Die zuvor wahrgenommenen Aromen tauchen im Geschmack wieder auf. Nach einem überraschend sanften Auftakt ist es erst mal der Rauch der dominiert. Allerdings nicht überlagernd, sondern angenehm mild. Die Frucht ist nicht ganz so präsent wie in der Nase aber doch zu erahnen. Im Geschmack sind es eher süße Aromen die sich wahrnehmen lassen.

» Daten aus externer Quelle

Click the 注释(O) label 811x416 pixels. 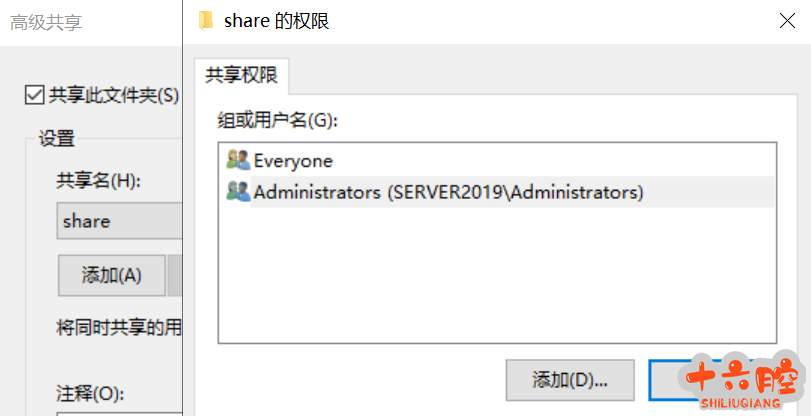88,393
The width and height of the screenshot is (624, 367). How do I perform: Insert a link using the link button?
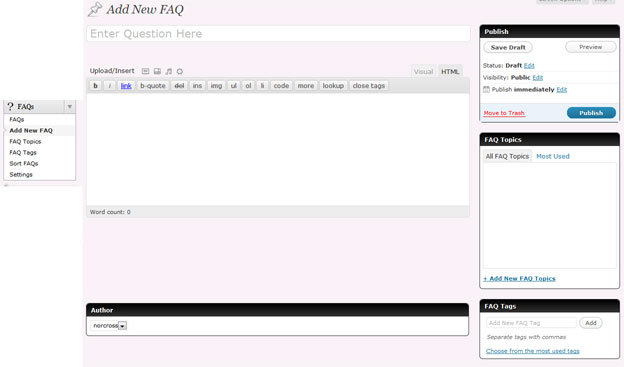pos(126,86)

Eine erdige Süße, die an Vanille oder Toffee erinnert und die Buen Suceso Mezcal einen sehr sanften Abgang bescheren. Ein sehr angenehmer Mezcal, der nicht nur durch wuchtigen Rauch, sondern durch insgesamt fein ausbalancierte Aromen punkten kann. Ein toller Brand, sowohl für den puren Genuss, als auch um damit zu mixen. Durch die überraschende Milde und den nicht zu dominanten Rauch ist er vielleicht der ideale Mezcal, um diese Spirituosenkategorie kennenzulernen.
Buen Suceso – ein guter Moment. Nicht nur, um eine transatlantische Freundschaft zu besiegeln, sondern auch das gute Produkt einer anfänglichen Schnapsidee.